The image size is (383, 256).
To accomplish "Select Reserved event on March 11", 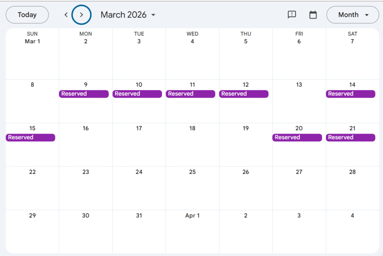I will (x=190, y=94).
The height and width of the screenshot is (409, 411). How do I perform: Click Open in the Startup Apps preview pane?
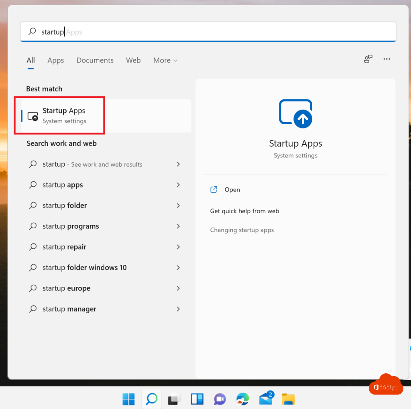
==
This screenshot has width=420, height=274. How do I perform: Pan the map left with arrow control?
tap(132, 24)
==
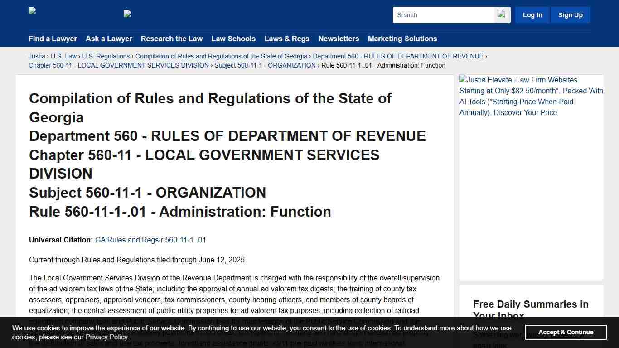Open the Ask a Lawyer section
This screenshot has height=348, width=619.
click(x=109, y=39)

### Your objective
Can you render the items from the line containing "This screenshot has width=420, height=274." through the line containing "tap(132, 24)", inclusive, as a JSON list of strings with one string per line and blank lines omitted?

### Solution to this task
[
  "This screenshot has width=420, height=274. How do I perform: Pan the map left with arrow control?",
  "tap(132, 24)"
]